My personal theory is that consciousness is a specific biological adaptation, and it exists primarily to manage the care of young, and to manage status & relationships in kin groups. A theory of mind can benefit the care of young, which is a good argument for why it appears that only mammals and birds (two classes of animals which do a lot of caring for young) appear to either have a prefrontal cortex (mammals) or appear to have developed something which performs the same functions. (birds) In my opinion, consciousness as people experience it is also necessary for developing a theory of mind for other people, which is beneficial with regard to understand status & hierarchy in a group, and for cultivating and maintaining status.
This is partially why you can be a mystery to yourself; the same skills you'd use to try to understand someone else must actually be used to understand yourself. eg: "was I secretly jealous when I cut down my coworker?" Why don't you just know with 100% certainty?
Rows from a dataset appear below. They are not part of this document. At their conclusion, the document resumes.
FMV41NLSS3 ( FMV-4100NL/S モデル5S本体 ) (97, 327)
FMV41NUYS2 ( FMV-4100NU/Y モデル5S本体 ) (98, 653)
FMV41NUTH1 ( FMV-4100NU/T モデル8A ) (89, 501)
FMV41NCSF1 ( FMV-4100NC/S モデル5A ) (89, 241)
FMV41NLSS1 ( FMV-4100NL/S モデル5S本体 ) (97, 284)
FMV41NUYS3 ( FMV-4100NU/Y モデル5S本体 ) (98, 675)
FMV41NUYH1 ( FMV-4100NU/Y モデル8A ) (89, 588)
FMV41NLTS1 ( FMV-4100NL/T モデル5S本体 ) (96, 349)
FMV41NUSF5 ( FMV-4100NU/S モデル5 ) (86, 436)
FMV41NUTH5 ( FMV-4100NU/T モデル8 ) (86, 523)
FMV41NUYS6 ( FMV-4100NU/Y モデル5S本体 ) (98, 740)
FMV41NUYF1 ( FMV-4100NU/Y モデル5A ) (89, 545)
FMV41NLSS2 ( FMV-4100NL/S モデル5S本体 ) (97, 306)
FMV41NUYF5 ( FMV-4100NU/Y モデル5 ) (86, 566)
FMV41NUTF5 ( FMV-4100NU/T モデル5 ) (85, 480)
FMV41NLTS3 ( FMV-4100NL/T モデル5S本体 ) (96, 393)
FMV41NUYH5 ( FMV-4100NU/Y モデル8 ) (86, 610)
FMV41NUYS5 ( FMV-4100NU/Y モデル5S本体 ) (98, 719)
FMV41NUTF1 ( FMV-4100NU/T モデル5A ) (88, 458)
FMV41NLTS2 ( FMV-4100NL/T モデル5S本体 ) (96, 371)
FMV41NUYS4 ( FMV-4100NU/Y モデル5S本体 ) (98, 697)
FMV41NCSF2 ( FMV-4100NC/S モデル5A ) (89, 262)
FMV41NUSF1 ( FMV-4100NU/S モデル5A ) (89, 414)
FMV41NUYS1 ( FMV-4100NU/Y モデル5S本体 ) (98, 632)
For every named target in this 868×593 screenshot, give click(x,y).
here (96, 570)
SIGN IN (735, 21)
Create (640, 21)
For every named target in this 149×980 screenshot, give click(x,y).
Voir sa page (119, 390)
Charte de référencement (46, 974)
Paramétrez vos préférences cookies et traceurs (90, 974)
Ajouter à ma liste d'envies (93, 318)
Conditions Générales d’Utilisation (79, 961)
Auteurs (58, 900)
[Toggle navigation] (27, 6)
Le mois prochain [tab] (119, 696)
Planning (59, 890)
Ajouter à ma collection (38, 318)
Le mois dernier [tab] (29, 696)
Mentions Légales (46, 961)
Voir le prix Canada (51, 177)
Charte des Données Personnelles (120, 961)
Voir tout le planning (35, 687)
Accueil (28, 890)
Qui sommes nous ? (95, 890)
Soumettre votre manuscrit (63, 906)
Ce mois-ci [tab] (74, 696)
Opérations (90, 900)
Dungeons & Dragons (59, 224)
I'd argue that it's because the maintenance of ego does not require this certainty, because ego is tacked onto an already developed brain and lacks perfect insight into the brain's processes. I'd also argue this is why there can be such a gap between who someone believes themselves to be, and who they actually are. You're maintaining a personal identity which ties directly to status. It's not super relevant whether you're consistent over time or 100% internally consistent. You must meet the threshold to maintain your status, but really no more is needed.
It's also why you talk yourself in inane ways. You're walking through your house and you finally found your lost car keys. "I found them!" you might say to yourself. But who are you telling? Certainly "you" already know. I'd argue that the "you" in your head is an abstract identity that you have imperfect access to -- just the same as you have imperfect access and knowledge to other people. Your mind builds a model of your own mind using the same tools it uses to build a model of other people's minds. You have _more_ information about your own mind, but you certainly do not have omniscience about your own mind. The models are always imperfect.
I could go on, but I'd also argue this is sort of the basis for religion. Just like we see faces in the clouds, we try to find a theory of mind in places where it doesn't actually exist. (eg: "We must have upset an ego out there, and that's why it's not raining.") I also think it's why people have moral intuitions but not mathematical intuitions. Or why moral intuitions fail at scale. (eg: Peter Singer's famous child drowning in a small pond thought experiment.)
vvoid|5 days ago
I don't, personally, have this internal monologue. My interior world is a roiling foam of images, feelings and intuitions, memories and imagined possibilities that slosh around solid concepts and facts like boulders in the surf. I have no trouble thinking of words when I need to but I must first conjure up an audience or sit down to journal.
Before these kinds of interpretive posts, I thought the idea of talking to one's self was just a metaphor.
I would expect LLMs to develop some similar non-verbal structure deep within their black boxes, but I know from my own experience that there's more to cogitation than language.